[Start of section]

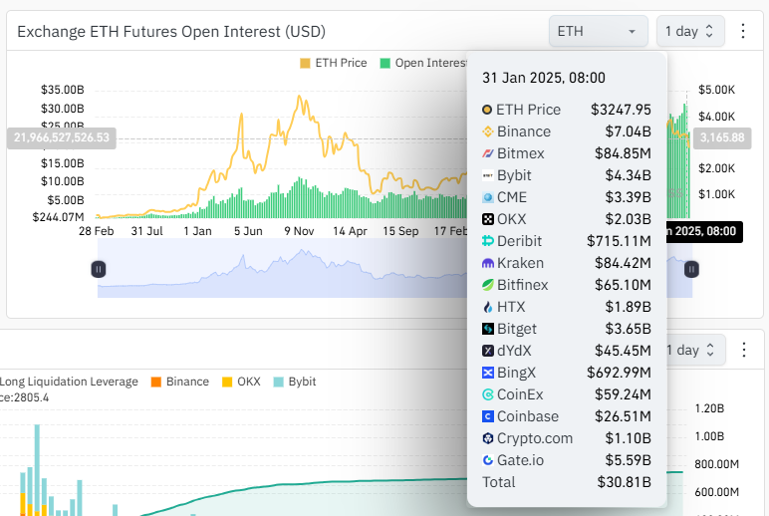Open the 1 day interval selector

689,32
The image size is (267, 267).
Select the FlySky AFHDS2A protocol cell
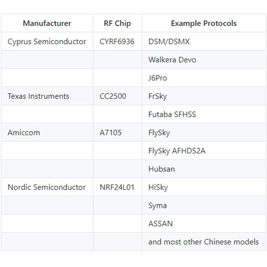[x=177, y=151]
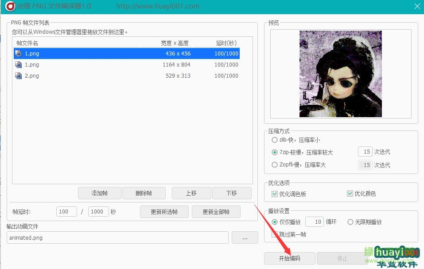424x269 pixels.
Task: Disable the 优化颜色 option
Action: [x=350, y=194]
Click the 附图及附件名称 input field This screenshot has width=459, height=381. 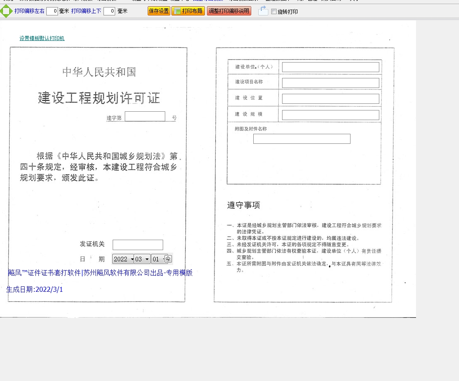302,139
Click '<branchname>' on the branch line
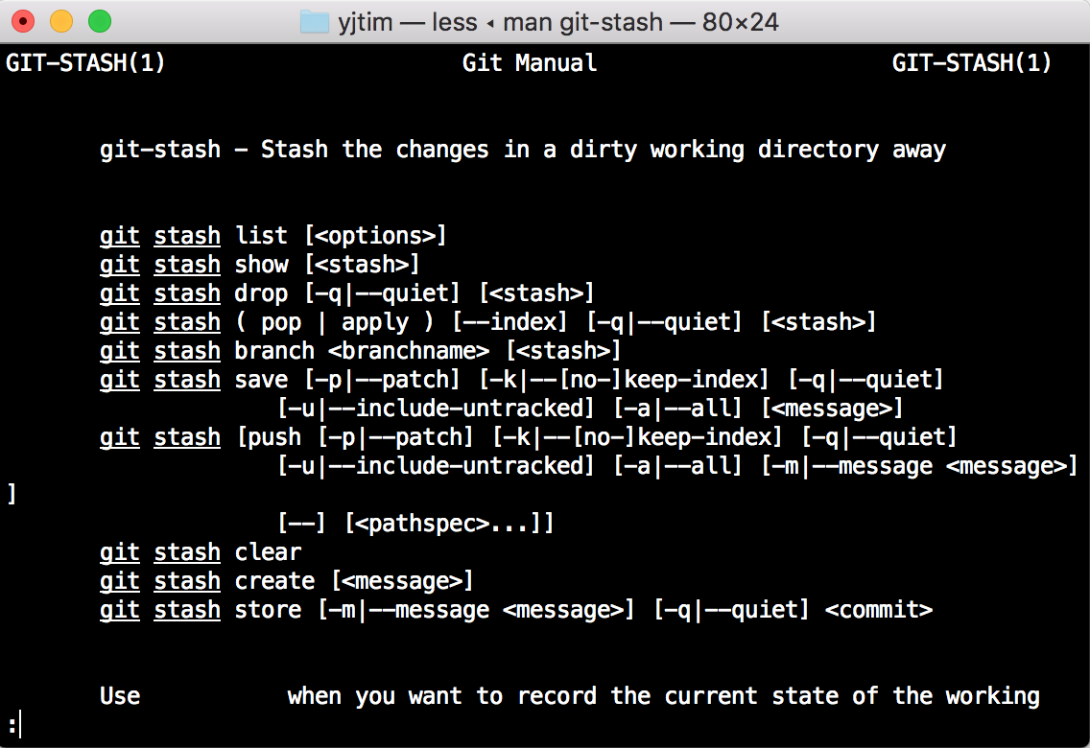This screenshot has height=748, width=1090. click(x=409, y=351)
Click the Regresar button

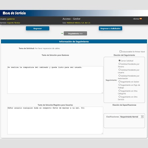37,28
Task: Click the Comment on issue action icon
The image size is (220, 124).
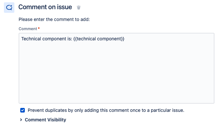Action: 9,8
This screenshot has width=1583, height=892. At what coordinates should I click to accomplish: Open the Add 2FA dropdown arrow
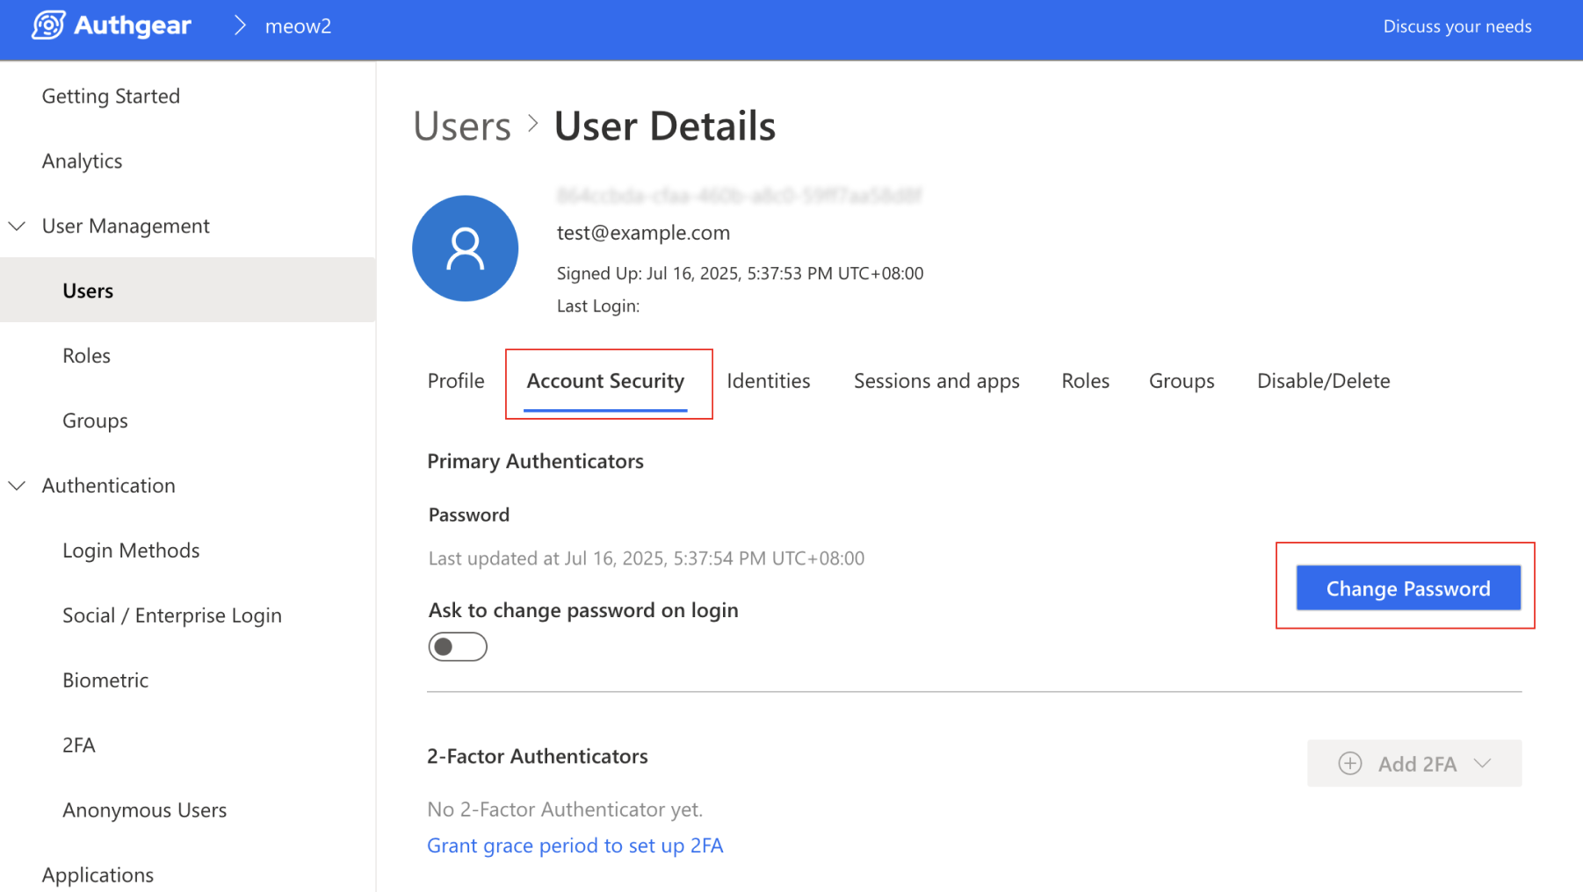[1484, 764]
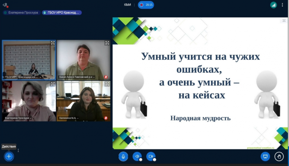Image resolution: width=289 pixels, height=166 pixels.
Task: Click the share screen icon
Action: (x=265, y=156)
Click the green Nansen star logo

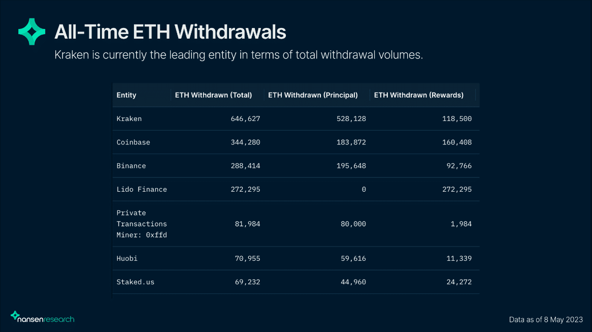click(x=32, y=32)
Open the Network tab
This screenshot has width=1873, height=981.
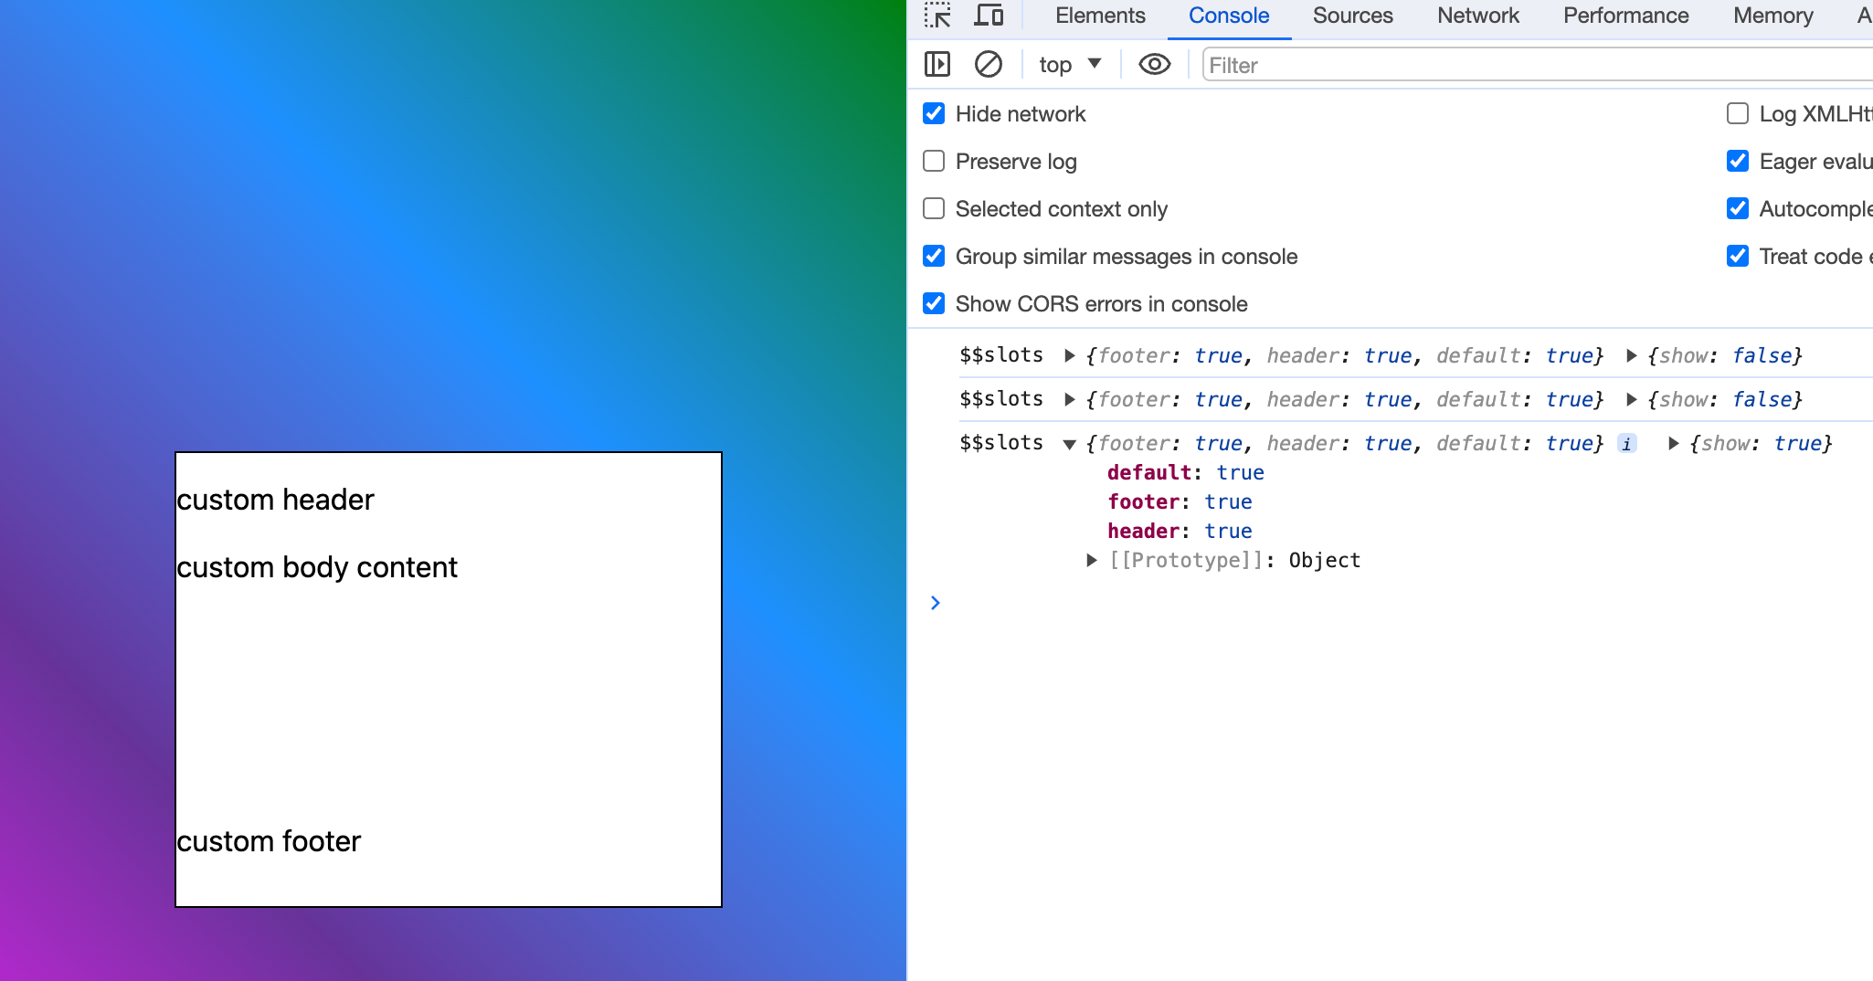[x=1477, y=16]
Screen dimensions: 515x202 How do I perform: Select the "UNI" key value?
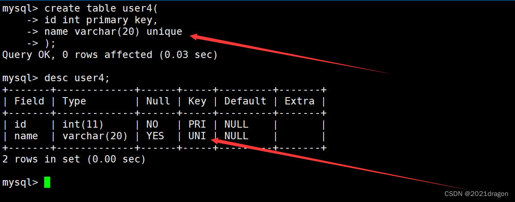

[End of section]

_Instructions to follow_
Your copy should hold only the lines from the one containing "Task: Click the Comment on issue action icon" through the last line of the listing, both included, retyped exactly and free of pictures.

_Written answer_
Task: Click the Comment on issue action icon
The image size is (220, 124).
Action: 9,8
This screenshot has width=1583, height=892. At what coordinates should I click to accomplish: Open the Add 2FA dropdown arrow
[1484, 764]
Image resolution: width=289 pixels, height=166 pixels.
Task: Click the share screen icon
Action: (x=265, y=156)
Click the green Nansen star logo

click(x=32, y=32)
Open the Network tab
This screenshot has width=1873, height=981.
[x=1477, y=16]
Screen dimensions: 515x202 How do I perform: Select the "UNI" key value?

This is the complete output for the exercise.